INSTRUCTION: Rewrite the rows below as a numbered list in their original order, leaving out the blank lines.

EXERCISE DATA:
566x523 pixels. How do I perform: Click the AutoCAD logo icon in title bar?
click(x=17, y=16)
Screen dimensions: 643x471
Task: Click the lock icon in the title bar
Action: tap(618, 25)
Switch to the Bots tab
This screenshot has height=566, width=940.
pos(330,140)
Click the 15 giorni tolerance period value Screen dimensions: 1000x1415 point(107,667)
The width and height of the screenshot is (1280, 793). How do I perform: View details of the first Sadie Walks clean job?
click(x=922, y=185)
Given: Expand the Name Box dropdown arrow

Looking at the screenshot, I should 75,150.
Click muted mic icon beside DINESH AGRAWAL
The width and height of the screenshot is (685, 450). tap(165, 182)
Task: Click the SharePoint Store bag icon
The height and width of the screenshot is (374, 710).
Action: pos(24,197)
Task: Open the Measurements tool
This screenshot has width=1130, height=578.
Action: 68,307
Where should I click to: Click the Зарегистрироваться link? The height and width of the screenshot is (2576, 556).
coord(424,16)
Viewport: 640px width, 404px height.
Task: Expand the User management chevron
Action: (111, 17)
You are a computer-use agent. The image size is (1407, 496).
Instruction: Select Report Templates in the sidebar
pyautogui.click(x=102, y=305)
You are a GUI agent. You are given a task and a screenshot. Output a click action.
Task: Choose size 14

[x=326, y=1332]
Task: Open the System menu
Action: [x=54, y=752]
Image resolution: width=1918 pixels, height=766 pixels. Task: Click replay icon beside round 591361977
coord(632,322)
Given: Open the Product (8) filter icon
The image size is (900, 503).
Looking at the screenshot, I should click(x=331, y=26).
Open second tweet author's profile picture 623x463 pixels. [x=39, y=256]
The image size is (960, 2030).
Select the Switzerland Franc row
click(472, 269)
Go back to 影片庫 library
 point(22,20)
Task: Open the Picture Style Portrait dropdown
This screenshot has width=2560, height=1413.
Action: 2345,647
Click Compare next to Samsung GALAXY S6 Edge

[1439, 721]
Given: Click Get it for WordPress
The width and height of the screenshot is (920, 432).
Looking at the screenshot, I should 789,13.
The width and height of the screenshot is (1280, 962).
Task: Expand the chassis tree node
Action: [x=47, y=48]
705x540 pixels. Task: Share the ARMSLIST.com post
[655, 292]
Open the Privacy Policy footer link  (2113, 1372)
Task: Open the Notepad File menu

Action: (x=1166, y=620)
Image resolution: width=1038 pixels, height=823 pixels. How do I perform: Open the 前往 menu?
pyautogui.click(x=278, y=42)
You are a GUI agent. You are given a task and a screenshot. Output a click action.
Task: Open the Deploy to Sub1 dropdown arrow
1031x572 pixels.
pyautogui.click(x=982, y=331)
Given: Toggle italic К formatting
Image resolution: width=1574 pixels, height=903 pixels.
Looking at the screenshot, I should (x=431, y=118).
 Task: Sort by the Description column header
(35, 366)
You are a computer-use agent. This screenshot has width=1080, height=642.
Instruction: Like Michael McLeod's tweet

RIGHT ANSWER:
1. 566x523 pixels. How do I perform: Click the AutoCAD logo icon in title bar?
2. click(x=17, y=16)
3. Screen dimensions: 643x471
4. Task: Click the lock icon in the title bar
5. Action: tap(618, 25)
6. Switch to the Bots tab
7. This screenshot has height=566, width=940.
8. pos(330,140)
9. Click the 15 giorni tolerance period value Screen dimensions: 1000x1415 point(107,667)
10. The width and height of the screenshot is (1280, 793). How do I perform: View details of the first Sadie Walks clean job?
11. click(x=922, y=185)
12. Given: Expand the Name Box dropdown arrow
13. Looking at the screenshot, I should 75,150.
14. Click muted mic icon beside DINESH AGRAWAL
15. The width and height of the screenshot is (685, 450). tap(165, 182)
16. Task: Click the SharePoint Store bag icon
17. The height and width of the screenshot is (374, 710).
18. Action: pos(24,197)
19. Task: Open the Measurements tool
20. This screenshot has width=1130, height=578.
21. Action: 68,307
22. Where should I click to: Click the Зарегистрироваться link? The height and width of the screenshot is (2576, 556).
23. coord(424,16)
24. Viewport: 640px width, 404px height.
25. Task: Expand the User management chevron
26. Action: (111, 17)
27. You are a computer-use agent. The image size is (1407, 496).
28. Instruction: Select Report Templates in the sidebar
29. pyautogui.click(x=102, y=305)
30. You are a GUI agent. You are given a task and a screenshot. Output a click action.
31. Task: Choose size 14
32. [x=326, y=1332]
33. Task: Open the System menu
34. Action: [x=54, y=752]
35. Image resolution: width=1918 pixels, height=766 pixels. Task: Click replay icon beside round 591361977
36. coord(632,322)
37. Given: Open the Product (8) filter icon
38. The image size is (900, 503).
39. Looking at the screenshot, I should click(x=331, y=26).
40. Open second tweet author's profile picture 623x463 pixels. [x=39, y=256]
41. The image size is (960, 2030).
42. Select the Switzerland Franc row
43. click(472, 269)
44. Go back to 影片庫 library
45.  point(22,20)
46. Task: Open the Picture Style Portrait dropdown
47. This screenshot has width=2560, height=1413.
48. Action: 2345,647
49. Click Compare next to Samsung GALAXY S6 Edge
50. [1439, 721]
51. Given: Click Get it for WordPress
52. The width and height of the screenshot is (920, 432).
53. Looking at the screenshot, I should 789,13.
54. The width and height of the screenshot is (1280, 962).
55. Task: Expand the chassis tree node
56. Action: [x=47, y=48]
57. 705x540 pixels. Task: Share the ARMSLIST.com post
58. [655, 292]
59. Open the Privacy Policy footer link  (2113, 1372)
60. Task: Open the Notepad File menu
61. Action: (x=1166, y=620)
62. Image resolution: width=1038 pixels, height=823 pixels. How do I perform: Open the 前往 menu?
63. pyautogui.click(x=278, y=42)
64. You are a GUI agent. You are given a task and a screenshot. Output a click action.
65. Task: Open the Deploy to Sub1 dropdown arrow
66. 1031x572 pixels.
67. pyautogui.click(x=982, y=331)
68. Given: Toggle italic К formatting
69. Image resolution: width=1574 pixels, height=903 pixels.
70. Looking at the screenshot, I should (x=431, y=118).
71.  Task: Sort by the Description column header
72. (35, 366)
73. You are a computer-use agent. This screenshot has width=1080, height=642.
74. Instruction: Like Michael McLeod's tweet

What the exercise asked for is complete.